What you should do: Please return the records verbatim, beginning at the line that contains "Tap the US market badge" and stopping after the line that contains "click(378, 292)".

** Start of Data listing **

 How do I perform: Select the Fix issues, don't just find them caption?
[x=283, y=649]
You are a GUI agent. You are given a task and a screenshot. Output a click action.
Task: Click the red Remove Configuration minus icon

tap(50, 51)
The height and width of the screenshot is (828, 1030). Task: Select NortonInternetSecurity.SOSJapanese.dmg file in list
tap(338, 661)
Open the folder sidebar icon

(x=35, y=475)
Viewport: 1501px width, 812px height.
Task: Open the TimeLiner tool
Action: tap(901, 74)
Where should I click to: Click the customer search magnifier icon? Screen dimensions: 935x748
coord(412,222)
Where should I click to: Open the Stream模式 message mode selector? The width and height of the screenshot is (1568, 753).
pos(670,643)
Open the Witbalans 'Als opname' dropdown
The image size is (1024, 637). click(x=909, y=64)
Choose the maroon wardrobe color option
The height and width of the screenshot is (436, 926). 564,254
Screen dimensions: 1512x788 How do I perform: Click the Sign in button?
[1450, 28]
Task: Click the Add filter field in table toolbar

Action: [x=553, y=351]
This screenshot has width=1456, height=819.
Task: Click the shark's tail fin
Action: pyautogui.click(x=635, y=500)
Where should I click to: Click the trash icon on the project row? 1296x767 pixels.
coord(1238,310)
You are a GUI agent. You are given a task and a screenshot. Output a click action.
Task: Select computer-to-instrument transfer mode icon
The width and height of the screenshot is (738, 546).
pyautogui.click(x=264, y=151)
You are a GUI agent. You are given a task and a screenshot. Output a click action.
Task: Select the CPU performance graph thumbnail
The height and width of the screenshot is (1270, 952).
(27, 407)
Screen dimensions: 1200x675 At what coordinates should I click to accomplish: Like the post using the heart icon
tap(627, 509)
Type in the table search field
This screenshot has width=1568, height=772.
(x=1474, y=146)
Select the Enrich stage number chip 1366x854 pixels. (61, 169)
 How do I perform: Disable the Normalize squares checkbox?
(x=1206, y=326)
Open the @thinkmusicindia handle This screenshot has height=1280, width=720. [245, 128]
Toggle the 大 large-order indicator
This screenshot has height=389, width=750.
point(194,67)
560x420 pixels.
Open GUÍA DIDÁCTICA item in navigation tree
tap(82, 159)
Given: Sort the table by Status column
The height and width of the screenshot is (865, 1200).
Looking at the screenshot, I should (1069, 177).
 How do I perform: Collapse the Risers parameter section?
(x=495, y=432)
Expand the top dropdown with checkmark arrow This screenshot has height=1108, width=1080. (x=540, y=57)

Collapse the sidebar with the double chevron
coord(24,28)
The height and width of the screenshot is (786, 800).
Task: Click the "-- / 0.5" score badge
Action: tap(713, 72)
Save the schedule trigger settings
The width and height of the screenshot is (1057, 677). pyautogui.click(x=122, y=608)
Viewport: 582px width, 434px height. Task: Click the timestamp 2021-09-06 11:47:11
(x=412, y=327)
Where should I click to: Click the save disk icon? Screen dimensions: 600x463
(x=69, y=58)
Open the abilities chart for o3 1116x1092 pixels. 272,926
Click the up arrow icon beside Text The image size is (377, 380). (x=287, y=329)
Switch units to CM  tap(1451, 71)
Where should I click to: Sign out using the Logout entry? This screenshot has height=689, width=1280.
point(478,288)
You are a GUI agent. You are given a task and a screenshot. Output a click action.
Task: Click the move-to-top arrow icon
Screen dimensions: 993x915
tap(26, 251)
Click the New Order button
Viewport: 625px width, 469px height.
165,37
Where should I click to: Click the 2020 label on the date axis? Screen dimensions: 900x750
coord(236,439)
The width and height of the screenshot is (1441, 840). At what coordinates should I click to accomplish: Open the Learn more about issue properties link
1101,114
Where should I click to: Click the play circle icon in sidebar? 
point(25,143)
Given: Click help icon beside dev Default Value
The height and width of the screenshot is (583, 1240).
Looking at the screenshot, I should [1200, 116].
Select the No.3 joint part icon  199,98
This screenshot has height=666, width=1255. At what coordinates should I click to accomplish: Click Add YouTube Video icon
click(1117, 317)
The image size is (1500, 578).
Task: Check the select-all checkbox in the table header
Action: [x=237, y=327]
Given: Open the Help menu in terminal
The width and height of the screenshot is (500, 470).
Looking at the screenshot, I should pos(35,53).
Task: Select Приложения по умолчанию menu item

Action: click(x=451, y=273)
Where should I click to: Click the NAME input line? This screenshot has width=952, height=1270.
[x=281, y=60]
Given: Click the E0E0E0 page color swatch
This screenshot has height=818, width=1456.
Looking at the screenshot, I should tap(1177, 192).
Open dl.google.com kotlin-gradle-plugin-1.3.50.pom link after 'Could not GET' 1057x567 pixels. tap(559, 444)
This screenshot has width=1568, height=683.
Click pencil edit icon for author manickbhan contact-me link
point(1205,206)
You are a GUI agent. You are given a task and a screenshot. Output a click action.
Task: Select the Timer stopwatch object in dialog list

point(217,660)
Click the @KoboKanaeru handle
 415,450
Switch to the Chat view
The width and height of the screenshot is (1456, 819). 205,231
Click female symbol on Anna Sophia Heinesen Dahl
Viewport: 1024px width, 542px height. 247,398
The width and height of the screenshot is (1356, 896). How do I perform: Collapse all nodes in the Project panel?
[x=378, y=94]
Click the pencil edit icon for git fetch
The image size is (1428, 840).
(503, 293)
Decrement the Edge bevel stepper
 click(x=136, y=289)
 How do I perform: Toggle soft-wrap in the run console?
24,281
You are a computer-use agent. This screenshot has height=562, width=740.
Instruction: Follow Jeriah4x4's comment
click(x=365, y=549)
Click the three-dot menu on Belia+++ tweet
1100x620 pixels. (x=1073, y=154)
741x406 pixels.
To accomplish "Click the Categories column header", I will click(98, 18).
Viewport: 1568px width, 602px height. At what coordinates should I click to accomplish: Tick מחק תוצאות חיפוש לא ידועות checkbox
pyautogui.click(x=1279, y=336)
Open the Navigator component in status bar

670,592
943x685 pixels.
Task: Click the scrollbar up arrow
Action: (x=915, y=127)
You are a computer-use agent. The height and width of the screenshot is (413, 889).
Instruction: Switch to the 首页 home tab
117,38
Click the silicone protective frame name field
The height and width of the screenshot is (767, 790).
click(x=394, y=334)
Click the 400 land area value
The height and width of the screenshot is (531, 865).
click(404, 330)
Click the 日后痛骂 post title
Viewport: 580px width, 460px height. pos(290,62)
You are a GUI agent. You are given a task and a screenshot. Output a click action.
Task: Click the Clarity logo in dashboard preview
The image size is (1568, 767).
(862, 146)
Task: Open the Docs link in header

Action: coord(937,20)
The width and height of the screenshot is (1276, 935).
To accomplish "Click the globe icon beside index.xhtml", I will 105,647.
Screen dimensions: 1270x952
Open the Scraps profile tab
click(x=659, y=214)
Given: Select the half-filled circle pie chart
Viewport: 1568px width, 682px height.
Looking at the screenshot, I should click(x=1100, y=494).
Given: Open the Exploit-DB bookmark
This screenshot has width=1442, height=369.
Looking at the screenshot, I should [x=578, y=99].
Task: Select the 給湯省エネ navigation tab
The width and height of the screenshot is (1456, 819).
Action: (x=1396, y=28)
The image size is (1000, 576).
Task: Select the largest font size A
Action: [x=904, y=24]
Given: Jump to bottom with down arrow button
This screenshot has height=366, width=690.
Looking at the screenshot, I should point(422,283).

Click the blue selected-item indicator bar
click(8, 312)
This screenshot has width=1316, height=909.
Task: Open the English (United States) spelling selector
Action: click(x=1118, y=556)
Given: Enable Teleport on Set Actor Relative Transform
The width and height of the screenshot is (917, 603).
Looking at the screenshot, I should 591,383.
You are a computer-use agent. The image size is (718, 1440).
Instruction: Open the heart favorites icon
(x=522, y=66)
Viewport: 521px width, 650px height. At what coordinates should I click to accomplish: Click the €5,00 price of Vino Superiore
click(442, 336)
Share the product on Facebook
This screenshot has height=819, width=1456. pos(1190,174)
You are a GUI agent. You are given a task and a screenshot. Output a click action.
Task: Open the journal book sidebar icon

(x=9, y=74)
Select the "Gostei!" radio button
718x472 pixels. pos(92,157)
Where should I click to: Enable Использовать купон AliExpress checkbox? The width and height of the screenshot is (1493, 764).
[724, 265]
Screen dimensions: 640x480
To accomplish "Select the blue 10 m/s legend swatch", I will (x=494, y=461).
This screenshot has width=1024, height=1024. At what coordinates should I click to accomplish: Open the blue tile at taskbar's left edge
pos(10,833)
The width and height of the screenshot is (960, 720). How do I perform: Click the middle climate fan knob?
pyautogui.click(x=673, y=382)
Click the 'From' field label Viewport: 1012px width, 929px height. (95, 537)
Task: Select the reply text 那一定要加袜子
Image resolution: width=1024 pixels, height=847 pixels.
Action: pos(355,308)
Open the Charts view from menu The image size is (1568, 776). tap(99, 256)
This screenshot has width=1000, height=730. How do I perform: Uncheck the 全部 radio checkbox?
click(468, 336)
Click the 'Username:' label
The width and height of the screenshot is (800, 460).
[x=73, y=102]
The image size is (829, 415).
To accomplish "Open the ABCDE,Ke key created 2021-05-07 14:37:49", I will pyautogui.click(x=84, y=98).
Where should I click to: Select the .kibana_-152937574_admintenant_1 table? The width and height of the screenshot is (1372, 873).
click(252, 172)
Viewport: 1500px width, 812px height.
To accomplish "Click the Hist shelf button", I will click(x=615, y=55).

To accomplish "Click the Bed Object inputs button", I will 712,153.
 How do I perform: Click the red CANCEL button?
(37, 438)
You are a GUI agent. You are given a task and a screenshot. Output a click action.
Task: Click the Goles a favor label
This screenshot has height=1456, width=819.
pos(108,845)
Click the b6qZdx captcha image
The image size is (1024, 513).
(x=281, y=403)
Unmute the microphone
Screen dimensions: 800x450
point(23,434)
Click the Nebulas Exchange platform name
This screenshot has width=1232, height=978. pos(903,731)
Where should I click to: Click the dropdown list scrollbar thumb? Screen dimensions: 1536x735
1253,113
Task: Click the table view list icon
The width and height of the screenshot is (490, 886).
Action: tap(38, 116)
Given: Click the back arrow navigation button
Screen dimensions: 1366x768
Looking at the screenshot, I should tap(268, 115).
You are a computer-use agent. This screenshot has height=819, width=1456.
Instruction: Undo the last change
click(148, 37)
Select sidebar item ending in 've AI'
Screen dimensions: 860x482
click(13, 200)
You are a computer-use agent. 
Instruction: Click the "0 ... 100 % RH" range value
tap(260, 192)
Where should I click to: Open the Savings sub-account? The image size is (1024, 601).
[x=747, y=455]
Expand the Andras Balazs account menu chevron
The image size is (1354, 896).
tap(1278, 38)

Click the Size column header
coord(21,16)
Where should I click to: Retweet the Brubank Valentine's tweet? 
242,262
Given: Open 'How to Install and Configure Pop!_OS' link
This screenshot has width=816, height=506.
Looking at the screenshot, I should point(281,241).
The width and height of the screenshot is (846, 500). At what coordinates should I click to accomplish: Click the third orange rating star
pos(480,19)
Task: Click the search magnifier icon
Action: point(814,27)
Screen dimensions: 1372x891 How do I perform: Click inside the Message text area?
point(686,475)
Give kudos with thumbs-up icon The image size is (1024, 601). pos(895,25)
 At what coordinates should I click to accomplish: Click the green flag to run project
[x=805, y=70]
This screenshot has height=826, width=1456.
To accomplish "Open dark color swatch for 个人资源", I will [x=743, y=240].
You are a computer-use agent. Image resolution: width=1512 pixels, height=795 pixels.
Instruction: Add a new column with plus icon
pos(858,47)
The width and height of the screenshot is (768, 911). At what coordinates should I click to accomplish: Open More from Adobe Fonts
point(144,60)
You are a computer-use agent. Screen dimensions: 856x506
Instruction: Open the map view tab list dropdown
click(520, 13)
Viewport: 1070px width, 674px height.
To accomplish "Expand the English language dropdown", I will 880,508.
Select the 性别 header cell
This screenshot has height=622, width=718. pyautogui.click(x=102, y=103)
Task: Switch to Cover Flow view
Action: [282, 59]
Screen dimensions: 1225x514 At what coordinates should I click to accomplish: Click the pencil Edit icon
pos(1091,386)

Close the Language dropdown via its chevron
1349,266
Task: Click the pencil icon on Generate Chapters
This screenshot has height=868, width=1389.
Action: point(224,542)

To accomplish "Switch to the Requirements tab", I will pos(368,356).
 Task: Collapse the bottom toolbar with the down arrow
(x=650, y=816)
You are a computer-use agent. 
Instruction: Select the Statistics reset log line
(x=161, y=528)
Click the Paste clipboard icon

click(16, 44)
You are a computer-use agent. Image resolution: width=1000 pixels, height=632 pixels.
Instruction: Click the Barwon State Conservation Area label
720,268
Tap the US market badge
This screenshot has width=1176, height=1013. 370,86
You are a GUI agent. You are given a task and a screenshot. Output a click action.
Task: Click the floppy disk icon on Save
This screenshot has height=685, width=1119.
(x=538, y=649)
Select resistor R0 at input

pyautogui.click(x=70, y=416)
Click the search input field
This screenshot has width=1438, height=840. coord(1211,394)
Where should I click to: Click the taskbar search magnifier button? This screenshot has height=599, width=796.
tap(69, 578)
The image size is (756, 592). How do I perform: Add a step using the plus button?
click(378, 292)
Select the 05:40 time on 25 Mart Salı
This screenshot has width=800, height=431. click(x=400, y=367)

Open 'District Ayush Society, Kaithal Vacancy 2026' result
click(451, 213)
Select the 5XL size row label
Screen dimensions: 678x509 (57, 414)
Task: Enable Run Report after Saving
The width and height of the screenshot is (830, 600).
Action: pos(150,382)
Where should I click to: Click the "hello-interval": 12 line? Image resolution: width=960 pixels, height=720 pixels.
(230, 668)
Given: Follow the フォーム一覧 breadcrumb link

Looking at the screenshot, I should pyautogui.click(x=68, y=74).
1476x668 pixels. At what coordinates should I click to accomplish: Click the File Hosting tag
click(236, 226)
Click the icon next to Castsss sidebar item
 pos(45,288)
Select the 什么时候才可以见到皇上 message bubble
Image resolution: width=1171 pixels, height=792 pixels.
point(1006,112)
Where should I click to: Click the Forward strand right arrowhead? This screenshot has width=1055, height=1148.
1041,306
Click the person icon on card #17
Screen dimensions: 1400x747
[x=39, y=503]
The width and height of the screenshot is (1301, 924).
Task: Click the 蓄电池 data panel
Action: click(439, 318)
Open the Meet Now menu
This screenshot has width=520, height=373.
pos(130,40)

** End of Data listing **

Full response:
Tap the US market badge
This screenshot has width=1176, height=1013. 370,86
You are a GUI agent. You are given a task and a screenshot. Output a click action.
Task: Click the floppy disk icon on Save
This screenshot has height=685, width=1119.
(x=538, y=649)
Select resistor R0 at input

pyautogui.click(x=70, y=416)
Click the search input field
This screenshot has width=1438, height=840. coord(1211,394)
Where should I click to: Click the taskbar search magnifier button? This screenshot has height=599, width=796.
tap(69, 578)
The image size is (756, 592). How do I perform: Add a step using the plus button?
click(378, 292)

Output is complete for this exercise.